Apologizing for Success

 

Apologizing for Success

Just a rant while sitting in my air-conditioned home watching minorities mow my lawn in 90 degree heat

Photo by Brett Jordan on Unsplash

Too many wildly successful people tell us that they “worked hard” to get where they are. I’m sick of hearing that.

I am also a successful person, albeit moderately, not wildly. I had my own business which allowed us a very nice life. Two cars, a home in the suburbs on a quiet street near a lake and the center of town, enough income that we barely had to think about our spending. I did NOT work all that hard most of the time as a self-employed person. It had some challenges at times, but we were most always more than financially secure despite my wife needing to leave work early due to disability.

I do not mean that I never had to solve difficult problems or never worked an eighteen hour day. I don’t mean that I didn’t spend many hours researching and learning the ins and outs of my trade. But none that is hard work.
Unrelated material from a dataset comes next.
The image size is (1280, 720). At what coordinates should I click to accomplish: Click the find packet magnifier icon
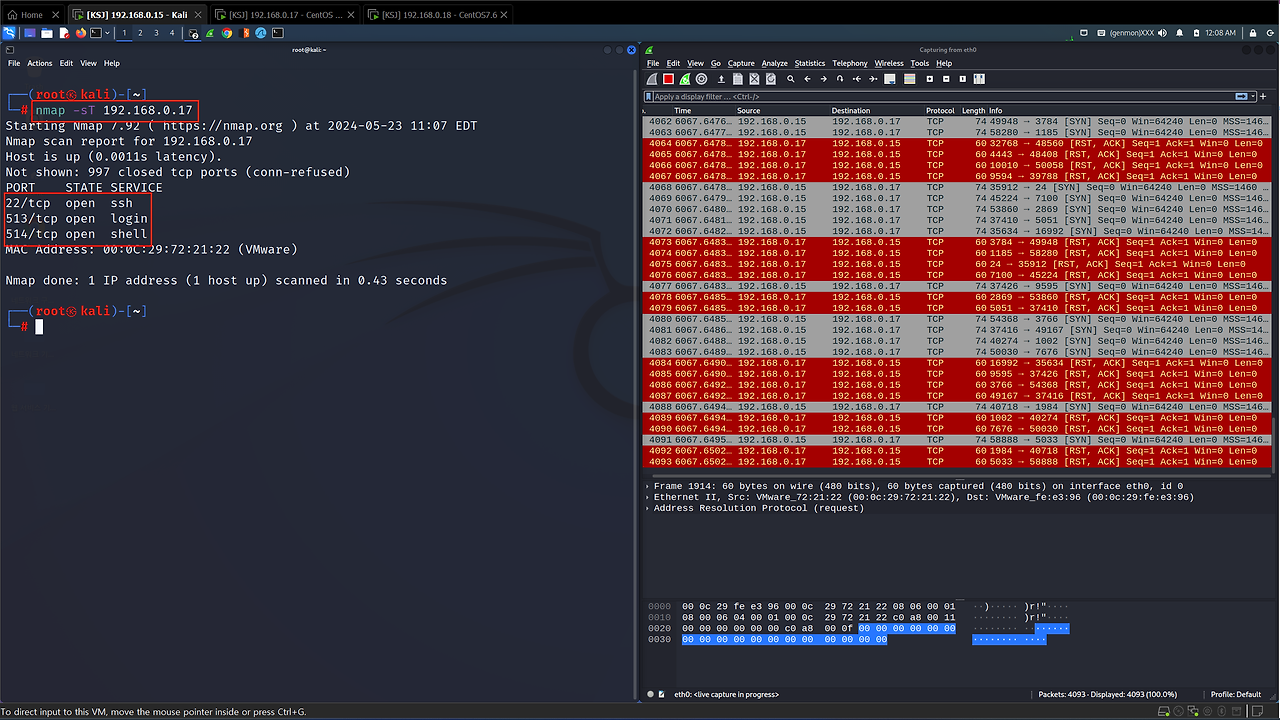790,79
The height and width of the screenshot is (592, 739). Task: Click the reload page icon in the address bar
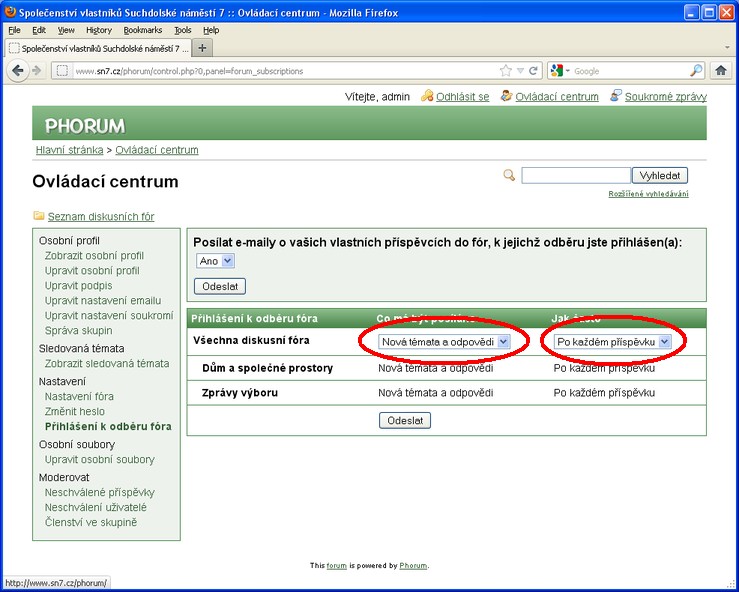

Digging a ditch in sub zero weather is hard work, even with power tools. Digging it in 100 degrees is even worse. Mowing lawns in 90 degree heat isn’t fun. Carrying bricks up a ladder is hard work. Working two or three jobs and still being short on your bills is hard work, physically and mentally. Being sick and still working those jobs is even worse.

I didn’t have to do any of that, despite having little formal education. I am mostly self taught, by the way. That also was relatively easy for me. It’s not something most people can do.

What made me successful was genetics, geography, and luck. Being raised by successful parents at the right place and time in history, having good health, possessing a personality that made it easy to woo clients, being able to read and absorb information quickly: without those perks and more, I’d be a different person and I’d probably be poor and struggling.

Them’s the breaks, kiddo.

Sure, it can be hard to feel empathy for people who do stupid things. You offer a homeless person food but they want cash and you can’t help but think that’s for drugs or booze. I get it. It’s frustrating and maybe you just ignore them next time — there are too many anyway. You don’t carry enough cash to help them all.

That makes you think about what would we have if we all shared equally. So you ask https://bard.google.com a question:

“If all the land and all the food and all the wealth were divided equally among the whole world, what we we each have?”

Bard thinks a moment and answers:

If all the land, food, and wealth were divided equally among the whole world, each person would have:

  • Wealth: $34,133 USD
  • Land: 0.063759 square kilometers
  • Food: 1369.86301369863 calories per day

That’s not much money. It’s a plot of land about 828 feet square which is decent, but it’s only a little more than half of the calories you consume in a day, so to hell with that idea, right?

And to hell with all the unsuccessful people. You made yours and I made mine, so it’s the Devil take the hindmost. That’s Natural Selection, baby, the Law of the Jungle, survival of the fittest. Poor people shouldn’t have so many babies. If we cut the population in half, maybe we’d all have more. No, in quarter, maybe to a hundredth. Yeah, that could work, but not this.

So you walk on by. There’s no way to save those people. Drop a dollar in the Salvation Army pot. That dollar won’t fix the world, but you feel virtuous.

Is that how you feel? I’ll guess that a lot of people do. We all — all of us who aren’t poor — certainly act that way, don’t we?

And we don’t feel particularly guilty, do we? It’s out of our hands, beyond our control, not our fault.

Let’s stop thinking about it. Somebody has to mow the lawn. I worked too hard to be doing that.